Worst case is for any given set of (action_type, player, block_id) is, they can belong to one partition only. Hence, it's better in comparison to original query.

Bonus speed, if you can analyse frequency distribution of column values and make partitions accordingly. Above partitions are rough intervals.

I would leave your table alone to prevent needing to join again after your result set. You just need a single index with all the key columns of the where, not each one individually. I would try to optimize this based on the smallest result set you would hit first, such as 22 million records, I bet quite a few based on Block_ID = 2 and much less based on player.

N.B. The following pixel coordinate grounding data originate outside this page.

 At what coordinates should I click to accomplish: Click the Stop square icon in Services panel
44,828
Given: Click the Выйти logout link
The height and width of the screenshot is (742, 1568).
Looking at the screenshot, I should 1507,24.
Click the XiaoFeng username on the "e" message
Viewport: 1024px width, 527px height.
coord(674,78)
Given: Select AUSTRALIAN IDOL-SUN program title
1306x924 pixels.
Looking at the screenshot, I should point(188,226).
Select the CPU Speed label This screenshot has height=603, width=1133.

So, I would have an index on

create index multipart on prism_actions ( Player, Block_ID, Action_Type );

AS A SINGLE INDEX, not individual fields as you currently have. This allows the engine to jump directly to a given player, now from 22 million, down to say 2000 entries, to block ID = 2 now down to 200, down to action_type = block break.... 20 records ... obviously just arbitrary samples of record counts, but the compound index should be all you need.